Vivre l’instant ou anticiper ?

 

 

Nous le savons tous, vivre l’instant présent et se relier à ce qui est là, maintenant, tout de suite, est une voie de sagesse et d’enracinement dans la seule réalité qu’il nous soit donnée de vivre… Comme le dit Richard Moss « mon histoire commence maintenant ». Donc je peux renaitre et recommencer à chaque instant, réinventer ma vie, comme si chaque souffle était mon premier souffle.

Mais nous les thérapeutes qui accompagnons tant de gens en difficulté et en souffrance de leur passé, nous savons à quel point, notre présent est déterminé par ce que nous avons vécu, subi, mal intégré dans notre passé et en particulier dans notre enfance. Néanmoins, on ne peut pas véritablement guérir le passé, mais on peut guérir des conséquences du passé dans notre présent. Et c’est là d’ailleurs que le travail est à faire, travail de réconciliation avec ce qui a été et ce qui demeure encore actif en nous aujourd’hui.

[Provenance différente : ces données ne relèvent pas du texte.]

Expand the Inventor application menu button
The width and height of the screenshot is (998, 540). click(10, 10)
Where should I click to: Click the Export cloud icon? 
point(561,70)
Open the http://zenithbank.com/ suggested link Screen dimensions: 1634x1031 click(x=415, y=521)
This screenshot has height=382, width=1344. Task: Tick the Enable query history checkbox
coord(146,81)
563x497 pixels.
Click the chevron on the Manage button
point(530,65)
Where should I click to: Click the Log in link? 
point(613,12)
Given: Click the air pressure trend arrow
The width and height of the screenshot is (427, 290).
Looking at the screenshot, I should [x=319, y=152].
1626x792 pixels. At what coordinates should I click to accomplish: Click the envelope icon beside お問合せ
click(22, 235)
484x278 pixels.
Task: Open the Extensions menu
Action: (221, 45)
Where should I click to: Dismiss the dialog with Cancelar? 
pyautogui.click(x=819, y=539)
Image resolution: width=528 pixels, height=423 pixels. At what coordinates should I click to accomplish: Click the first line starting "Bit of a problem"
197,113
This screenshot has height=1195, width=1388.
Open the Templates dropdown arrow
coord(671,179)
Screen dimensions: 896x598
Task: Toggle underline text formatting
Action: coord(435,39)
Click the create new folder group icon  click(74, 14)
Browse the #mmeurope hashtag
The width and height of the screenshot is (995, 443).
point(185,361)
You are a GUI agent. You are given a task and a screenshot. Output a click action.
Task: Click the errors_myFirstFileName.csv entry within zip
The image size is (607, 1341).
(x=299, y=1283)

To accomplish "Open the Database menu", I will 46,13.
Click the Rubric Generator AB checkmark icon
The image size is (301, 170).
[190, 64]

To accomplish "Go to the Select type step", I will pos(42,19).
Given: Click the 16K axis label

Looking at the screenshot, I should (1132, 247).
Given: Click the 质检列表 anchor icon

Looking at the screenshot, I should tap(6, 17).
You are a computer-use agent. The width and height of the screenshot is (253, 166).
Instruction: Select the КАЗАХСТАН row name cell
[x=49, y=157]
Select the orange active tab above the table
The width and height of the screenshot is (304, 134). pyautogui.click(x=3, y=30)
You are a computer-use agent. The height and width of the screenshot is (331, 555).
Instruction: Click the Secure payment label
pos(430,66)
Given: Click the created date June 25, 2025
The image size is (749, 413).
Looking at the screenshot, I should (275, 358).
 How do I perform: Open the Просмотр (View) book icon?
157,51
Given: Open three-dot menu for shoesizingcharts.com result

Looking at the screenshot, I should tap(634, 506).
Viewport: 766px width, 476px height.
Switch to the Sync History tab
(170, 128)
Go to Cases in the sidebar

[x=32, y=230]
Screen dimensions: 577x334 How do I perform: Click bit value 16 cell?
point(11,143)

Et quid du futur ? Si on peut vivre sans penser à hier, c’est plus difficile de ne pas se projeter dans le futur, parce que nous avons tant de choses à prévoir, à anticiper… Et ne pas le faire nous serait très préjudiciable. Mais l’important c’est de savoir où l’on vit, maintenant ou dans un futur projeté, imaginé, imaginaire ? L’important, c’est de pouvoir anticiper pour mieux gérer sa vie, ses options, ses choix, ses priorités, mais sans se quitter, sans tomber dans les affres des émotions que trop d’anticipations peuvent faire naître. Et c’est tout un art ou plutôt tout un apprentissage. Il faut d’abord être conscient de ce mécanisme de projection exagérée dans le futur et de là où on se perd, ensuite repérer les échos émotionnels que cela provoque. Si mon anticipation est réellement fonctionnelle, alors pas de problème, c’est une manière juste de planifier ce qui doit l’être, mais si en « étant dans le futur », j’ai des réactions émotionnelles problématiques liées à cette anticipation, alors là, je peux me dire que je tombe dans un déséquilibre dommageable, que je me crée des problèmes pour quelque chose qui n’existe pas et dont je ne connais ni le déroulé, ni l’issue. Ce faisant, je me pourris mon présent et ne me prépare pas à un avenir aisé.

Si je parle de cette problématique aujourd’hui, c’est qu’elle est fréquente pour beaucoup d’entre nous, moi y compris. C’est si facile de se perdre dans des pensées négatives, dans les émotions créées par ces pensées négatives, de s’angoisser pour quelque chose qui n’existe pas encore et de gâcher le maintenant par un plus tard, un peut-être, un ailleurs…

C’est vrai qu’on se laisse prendre si facilement à ce « jeu » qu’on se perd très souvent et sans même s’en rendre compte et qu’au lieu de vivre sa vie telle qu’elle est, on vit dans une création mentale et émotionnelle qui nous coupe de toute relation profonde avec la vie telle qu’elle est.

Comment remettre les choses à leur place et relier tout cela de manière fluide ?

Il n’y a pas se solution simple ni de recette, ou alors, je ne les ai pas encore trouvées.

Mais ce que je peux partager, et qui rend la vie beaucoup plus facile, c’est d’une part de véritablement prendre conscience de ce phénomène psychologique si commun et si fréquent et de réaliser combien nous perdons notre énergie quand nous n’habitons notre présent. C’est la toute première étape.

Ensuite le meilleur moyen et le plus efficace pour revenir dans le présent, c’est de revenir dans le corps. Notre corps ne peut faire autrement que d’habiter dans le présent. Il est un guide formidable pour cela. Et plus précisément encore, notre souffle qui est notre reliance à la vie. Quoique nous vivions, que ce soit magnifique ou désespérant, notre souffle est toujours là et nous rythme la présence du vivant en nous. C’est peut-être ça le vrai miracle. Devenir ami avec notre souffle et jouer avec, pour lui donner de l’espace, de l’ampleur. Si je me relie à mon souffle, je suis pleinement présente à ce qui est, à plusieurs niveaux, organique, émotionnel et même spirituel ; le souffle divin qui m’anime me relie à tout ce qui est vivant. La nature vit, vibre et moi avec. Je ne peux faire l’expérience de cela que dans l’instant présent.

Alors parfois, offrons-nous de débrancher du futur qui parfois peut nous obséder parce que nous ne le contrôlons pas et effectuons un retour vers le présent, et vivons la joie toute simple d’être vivants et reliés.